I'm not exactly sure how you imagined that, but I'm sure it could be made to work, as templates can be made to do almost anything. :P I'm not sure if it would be simpler than having a wrapper class or not. I have a feeling it might end up looking fairly similar from the outside.

Pick whatever mechanism you like, we should debate it in that patch not here. :-)

Given figuring out error handling for DataExtractor is perhaps a wider issue - if you want to go ahead with this change (continue with the review & defer error handling improvements for later, leave a FIXME, etc) that seems fine.

labath updated this revision to Diff 206205.Jun 24 2019, 6:07 AM

Leave a TODO in the code.

Given figuring out error handling for DataExtractor is perhaps a wider issue - if you want to go ahead with this change (continue with the review & defer error handling improvements for later, leave a FIXME, etc) that seems fine.

How about this ? Theoretically I could also back out the SavedOffset changes. The main thing I was trying to fix is the stderr messages, this is just something I found while trying to write tests for the error handling code. I'm not too worried about the extra "zero" location lists being reported, as those are unlikely to be valid (but it would definitely be nice to fix them).

I also have a kind of a WIP patch for doing the error handling in a better way. I'm going to put that up separately so we can discuss it there.

PS: I'm going to have about two more patches here to make this stuff usable from lldb.

DataExtractor is a copy of the one from LLDB from a while back and changes have been made to adapt it to llvm. DataExtractor was designed so that you can have one of them (like for .debug_info or any other DWARF section) and use this same extractor from multiple threads. This is why it is currently stateless.

One solution to allowing for correct error handling would be to replace the current "uint32_t *offset_ptr" arguments to DataExtractor decoding functions with a "DataCursor &Pos" where DataCursor is something like:

class DataCursor {
  llvm::Expected<uint32_t> OffsetOrError;
};

Then all of the state like the offset and any error state. Or it could be two members, an offset and an error.

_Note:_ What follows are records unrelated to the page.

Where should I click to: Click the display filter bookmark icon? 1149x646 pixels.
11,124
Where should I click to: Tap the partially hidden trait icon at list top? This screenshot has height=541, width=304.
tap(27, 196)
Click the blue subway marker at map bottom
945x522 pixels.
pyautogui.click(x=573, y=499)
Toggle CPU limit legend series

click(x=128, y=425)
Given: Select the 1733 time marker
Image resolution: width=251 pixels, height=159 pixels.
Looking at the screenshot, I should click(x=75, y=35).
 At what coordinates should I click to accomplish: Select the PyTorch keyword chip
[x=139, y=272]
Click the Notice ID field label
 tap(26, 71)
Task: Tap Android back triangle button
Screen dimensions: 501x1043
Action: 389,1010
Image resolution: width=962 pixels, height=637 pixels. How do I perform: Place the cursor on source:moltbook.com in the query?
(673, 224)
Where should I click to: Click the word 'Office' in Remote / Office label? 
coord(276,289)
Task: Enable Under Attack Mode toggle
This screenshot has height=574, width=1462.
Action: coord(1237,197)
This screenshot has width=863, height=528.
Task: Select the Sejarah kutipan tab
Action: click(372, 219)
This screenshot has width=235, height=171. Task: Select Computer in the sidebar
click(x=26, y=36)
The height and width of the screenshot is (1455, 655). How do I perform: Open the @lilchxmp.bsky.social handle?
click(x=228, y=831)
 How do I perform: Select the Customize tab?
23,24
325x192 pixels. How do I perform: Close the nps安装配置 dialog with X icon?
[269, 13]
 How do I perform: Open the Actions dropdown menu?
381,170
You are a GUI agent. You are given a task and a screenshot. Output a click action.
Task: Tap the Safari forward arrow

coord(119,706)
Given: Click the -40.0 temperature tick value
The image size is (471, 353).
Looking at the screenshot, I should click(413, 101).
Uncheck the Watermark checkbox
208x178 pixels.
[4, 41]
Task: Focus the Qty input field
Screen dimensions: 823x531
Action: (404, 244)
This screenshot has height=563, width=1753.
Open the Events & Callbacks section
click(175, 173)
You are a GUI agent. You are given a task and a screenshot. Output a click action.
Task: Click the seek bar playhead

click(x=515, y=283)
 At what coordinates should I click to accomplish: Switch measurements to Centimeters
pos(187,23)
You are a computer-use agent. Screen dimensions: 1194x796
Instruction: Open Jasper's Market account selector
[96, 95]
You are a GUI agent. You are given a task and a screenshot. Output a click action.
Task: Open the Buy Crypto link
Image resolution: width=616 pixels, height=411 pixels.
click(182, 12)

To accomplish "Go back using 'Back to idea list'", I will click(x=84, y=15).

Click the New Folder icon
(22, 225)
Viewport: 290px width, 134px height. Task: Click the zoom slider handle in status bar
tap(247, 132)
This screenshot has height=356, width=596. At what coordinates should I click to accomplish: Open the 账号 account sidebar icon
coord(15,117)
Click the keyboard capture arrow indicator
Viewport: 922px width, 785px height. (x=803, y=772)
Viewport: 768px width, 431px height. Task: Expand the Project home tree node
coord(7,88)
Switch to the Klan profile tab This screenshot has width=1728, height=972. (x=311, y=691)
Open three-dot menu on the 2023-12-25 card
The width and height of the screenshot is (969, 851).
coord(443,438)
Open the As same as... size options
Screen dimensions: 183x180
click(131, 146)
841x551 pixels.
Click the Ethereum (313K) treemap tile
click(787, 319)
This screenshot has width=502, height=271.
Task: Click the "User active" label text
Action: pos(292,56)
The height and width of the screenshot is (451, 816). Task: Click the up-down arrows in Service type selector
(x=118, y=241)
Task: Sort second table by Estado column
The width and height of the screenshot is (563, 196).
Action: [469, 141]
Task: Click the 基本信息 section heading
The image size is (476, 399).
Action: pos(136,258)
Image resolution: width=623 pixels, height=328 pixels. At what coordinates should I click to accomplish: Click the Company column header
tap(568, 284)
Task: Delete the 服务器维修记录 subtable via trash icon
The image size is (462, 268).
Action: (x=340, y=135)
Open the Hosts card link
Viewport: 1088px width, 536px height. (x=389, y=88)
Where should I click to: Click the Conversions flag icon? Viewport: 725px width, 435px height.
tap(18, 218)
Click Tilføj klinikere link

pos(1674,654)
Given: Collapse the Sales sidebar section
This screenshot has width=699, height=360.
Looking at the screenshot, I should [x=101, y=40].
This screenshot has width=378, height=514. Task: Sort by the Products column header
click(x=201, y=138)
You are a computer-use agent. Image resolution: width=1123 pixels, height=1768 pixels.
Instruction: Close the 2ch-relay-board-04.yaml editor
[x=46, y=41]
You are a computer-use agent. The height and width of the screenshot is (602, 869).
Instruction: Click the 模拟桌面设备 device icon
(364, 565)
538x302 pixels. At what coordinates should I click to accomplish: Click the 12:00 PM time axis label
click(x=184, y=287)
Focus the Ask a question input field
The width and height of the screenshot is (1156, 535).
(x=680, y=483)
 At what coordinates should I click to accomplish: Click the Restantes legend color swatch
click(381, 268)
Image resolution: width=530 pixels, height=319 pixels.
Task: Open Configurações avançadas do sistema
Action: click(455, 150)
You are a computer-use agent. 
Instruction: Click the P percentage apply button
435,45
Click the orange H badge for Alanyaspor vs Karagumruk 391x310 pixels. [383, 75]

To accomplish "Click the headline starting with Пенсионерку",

The main issues is to not decrease parsing performance by introducing error checking on each byte. The current DataExtractor will return zeroes when things fail to extract, which is kind of tuned for DWARF since zeros are not valid DW_TAG, DW_AT, DW_FORM and many other DWARF values. But it does allow for fast parsing. The idea was to quickly try and parse a bunch of data, and then make sure things are ok after doing some work (like parsing an entire DIE). So be careful with any changes to ensure DWARF parsing doesn't seriously regress.

lib/DebugInfo/DWARF/DWARFDebugLoc.cpp
190 ↗(On Diff #206205)

We should switch the LEB functions in DataExtractor over to use the ones from:

#include <llvm/Support/LEB128.h

and use the:

inline uint64_t decodeULEB128(const uint8_t *p, unsigned *n = nullptr,
                              const uint8_t *end = nullptr,
                              const char **error = nullptr);

inline int64_t decodeSLEB128(const uint8_t *p, unsigned *n = nullptr,
                             const uint8_t *end = nullptr,
                             const char **error = nullptr);

functions... They have all the error checking and are quite efficient. since DataExtractor had been converted from LLDB over into LLVM, the person that moved DataExtractor into LLVM hadn't realized these functions (might have been me) were there when the move happened.

labath updated this revision to Diff 217378.Aug 27 2019, 5:21 AM

Rebase the patch on top of DataExtractor Cursor changes.

labath requested review of this revision.Aug 27 2019, 5:22 AM
labath edited the summary of this revision. (Show Details)
JDevlieghere accepted this revision.Aug 27 2019, 8:35 AM
This revision is now accepted and ready to land.Aug 27 2019, 8:35 AM
This revision was automatically updated to reflect the committed changes.